К концу войны коммунистические идеи стали весьма популярными в Западной Европе благодаря победам Красной армии и активному участию коммунистов в сопротивлении немецкой оккупации. Коммунисты Италии и Франции входили в первые послевоенные правительства своих стран. В 1947 году в Итальянской компартии состояли 2 миллиона 250 тысяч человек. При решающем участи левых сил в Италии в том же году была ликвидирована монархия и принята одна из самых демократических в Европе конституция. На первых выборах в парламент итальянские коммунисты получили около 27 % голосов. Во Франции 1946 года на парламентских выборах у коммунистов было даже относительное большинство (28 % голосов). Их лидер Морис Торез стал вице-премьером.
В это же время усилили свое влияние на массы и социал-реформистские партии. В той же Франции и Италии социалисты получали на выборах миллионы голосов. В Британии на парламентских выборах 1945 года лейбористы нанесли поражение консерваторам (хотя тех и возглавлял один из главных героев войны Уинстон Черчилль). Тогда же социалист ван Аккер стал во главе правительства в Бельгии, а в Голландии два года спустя исполнительную власть возглавила Партия Труда. Рабочие и социал-демократические партии после войны стали решающей силой в скандинавских странах.
Суммируя вышесказанное, можно утверждать, что социалистические идеи в послевоенные годы привлекали граждан западноевропейских демократий гораздо больше, чем буржуазно-либеральные ценности. Вот только между собой социалисты и коммунисты договориться никак не могли.
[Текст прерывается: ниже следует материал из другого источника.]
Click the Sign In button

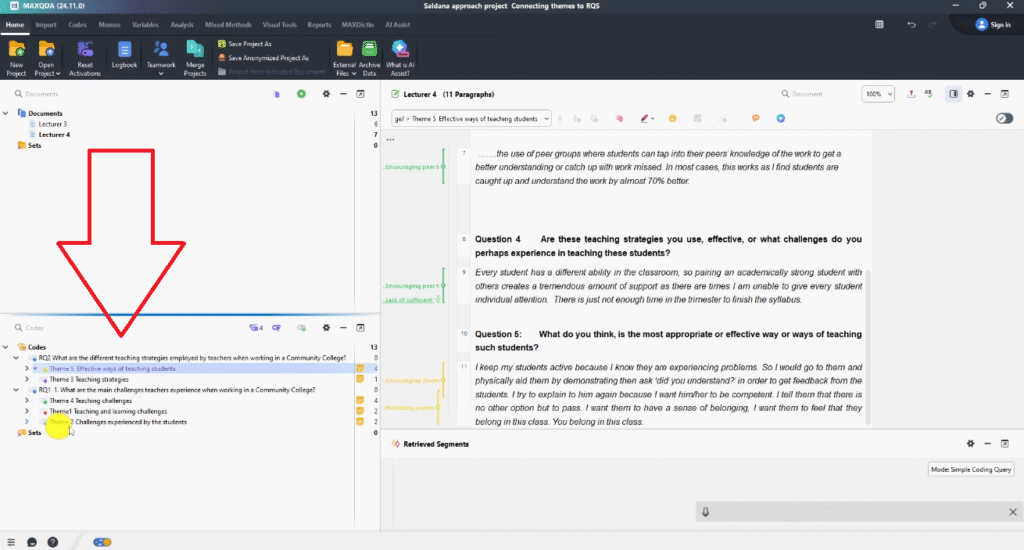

Безусловно, было немало внутренних поводов для разногласий между левыми партиями, но главная причина конфликтов между коммунистами и социал-реформаторами была тогда все же связана с быстро меняющейся обстановкой в мире.
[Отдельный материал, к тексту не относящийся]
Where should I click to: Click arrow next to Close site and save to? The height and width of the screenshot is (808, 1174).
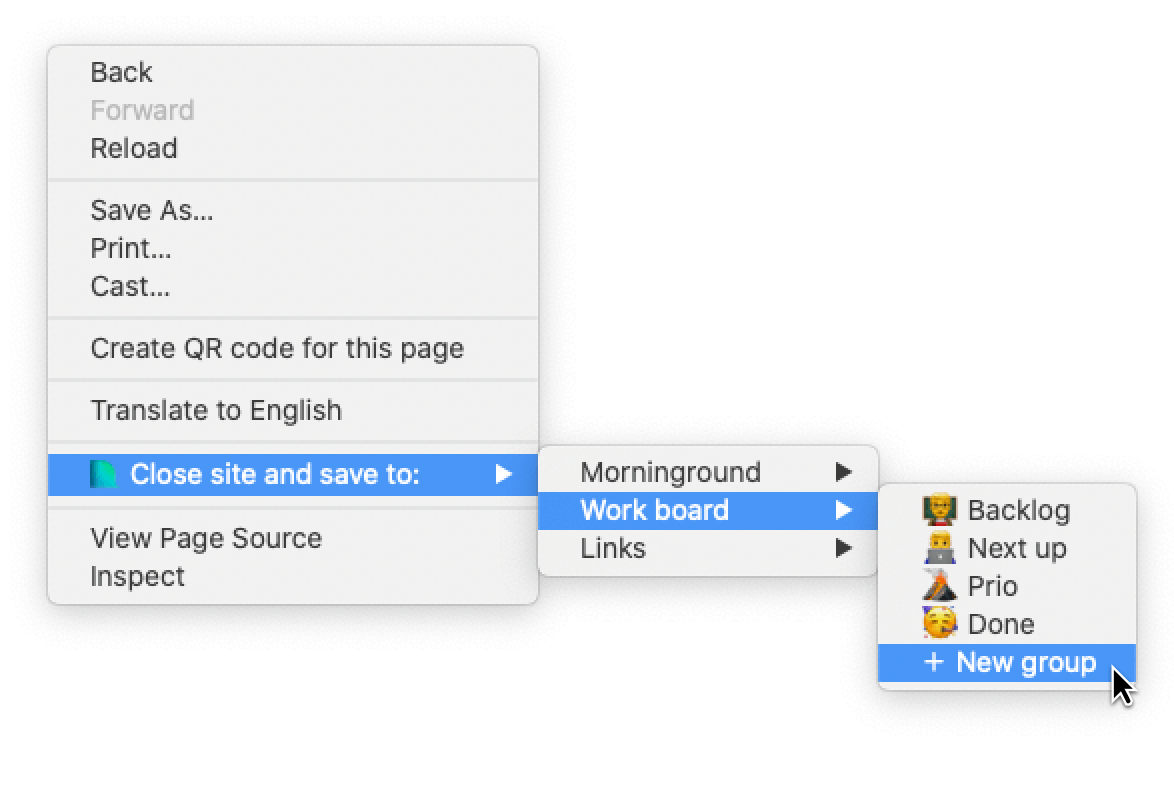coord(504,474)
Фултонская речь Черчилля, положившая начало «холодной войне», не произвела, думаю, на левых, привыкших не доверять консервативным политикам, особого впечатления. Сомнения в необходимости ориентироваться на СССР как на оплот социализма у них, тем не менее, появились. Порождала эти сомнения прежде всего политика Сталина в Восточной Европе. Невозможно было скрыть от мира грубое попрание демократических свобод в Польше, Венгрии, Чехословакии, особенно в Восточной Германии, где в 1953 году войска подавили рабочее восстание. Люди в большом числе бежали из так называемых стран «народной демократии» на Запад и рассказывали там о правящей у них на родине диктатуре, о жестоких репрессиях и о значительно более низком, чем в Западной Европе, уровне жизни.